WHAT YOU WILL DO:
Put the material into a Markdown table with the columns Number and Line. Begin at the line that contains "Click the printer", stop after the line that contains "Looking at the screenshot, I should 478,67.", skip blank lines, and leave the pictures out.

INFORMATION SUPPLIED:

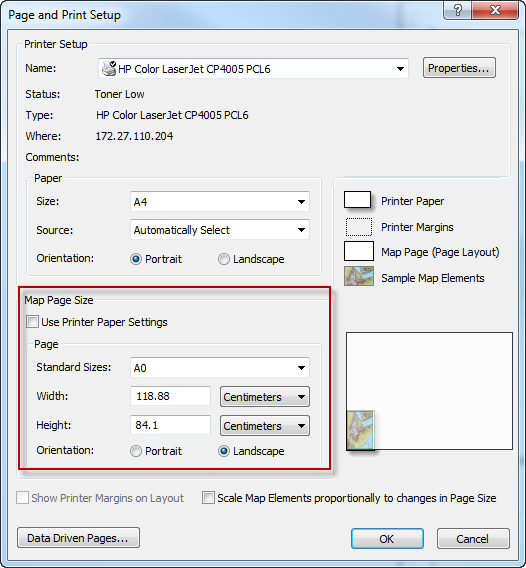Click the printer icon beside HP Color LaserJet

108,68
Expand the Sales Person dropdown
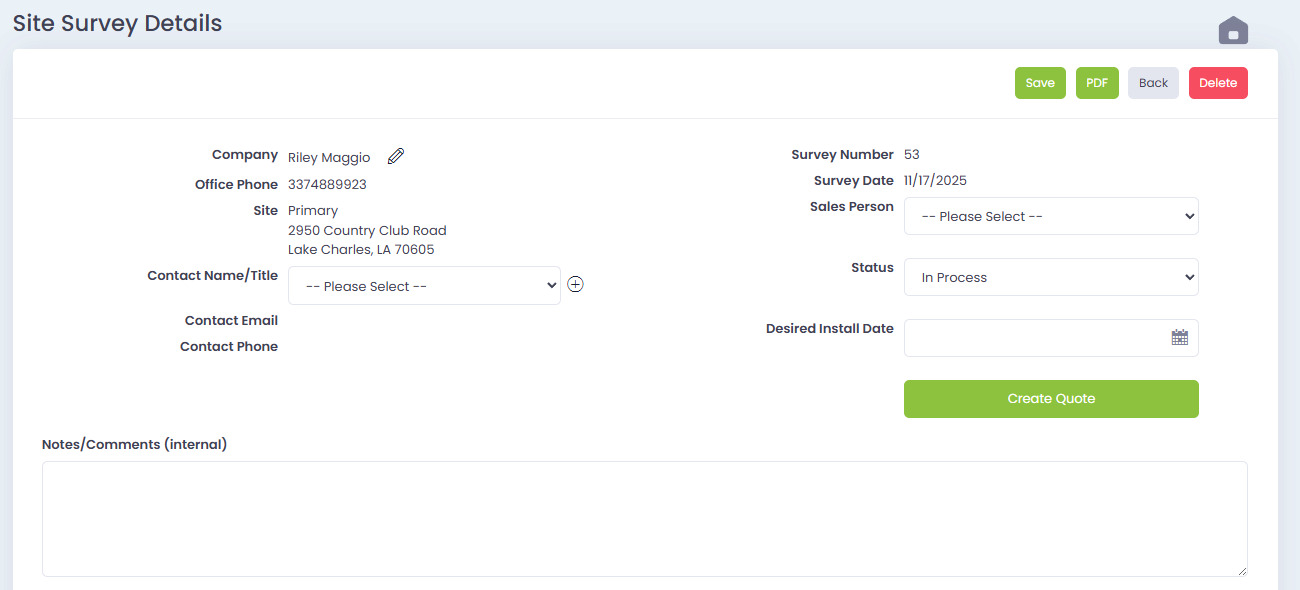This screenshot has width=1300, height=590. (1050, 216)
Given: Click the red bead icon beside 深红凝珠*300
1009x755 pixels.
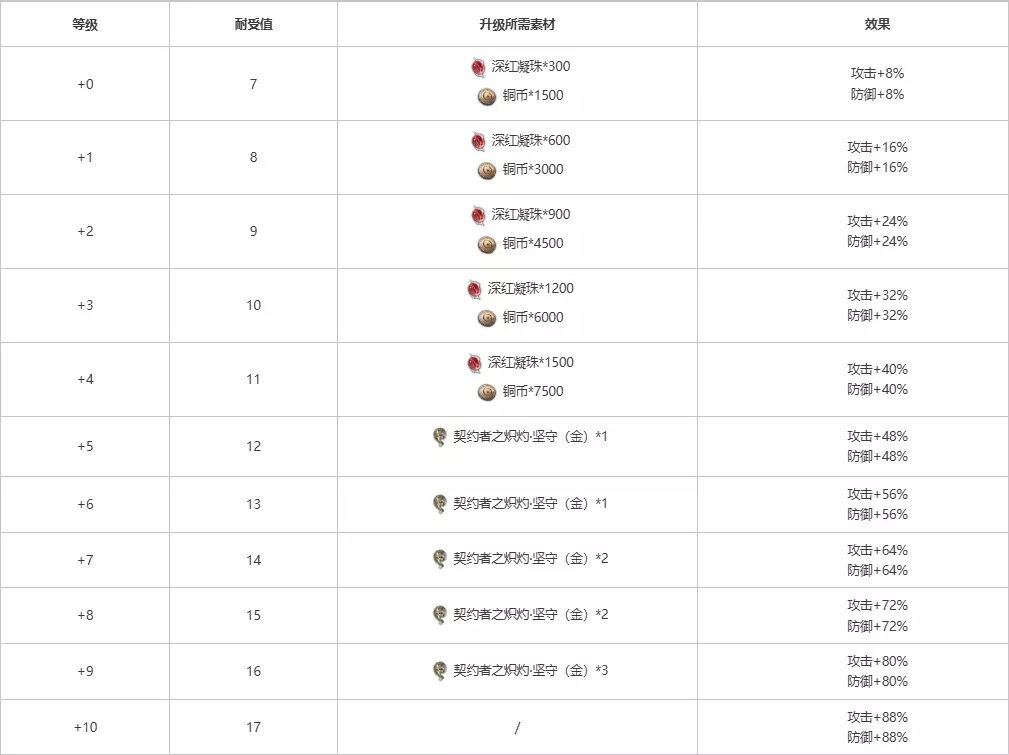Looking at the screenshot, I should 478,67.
* * *
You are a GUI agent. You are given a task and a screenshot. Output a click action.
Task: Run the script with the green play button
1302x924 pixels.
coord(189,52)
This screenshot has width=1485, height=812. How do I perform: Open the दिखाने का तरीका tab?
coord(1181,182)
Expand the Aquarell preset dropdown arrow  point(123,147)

RESULT OF THE EXERCISE:
| Number | Line |
|---|---|
| 1 | Click the printer icon beside HP Color LaserJet |
| 2 | 108,68 |
| 3 | Expand the Sales Person dropdown |
| 4 | This screenshot has width=1300, height=590. (1050, 216) |
| 5 | Given: Click the red bead icon beside 深红凝珠*300 |
| 6 | 1009x755 pixels. |
| 7 | Looking at the screenshot, I should 478,67. |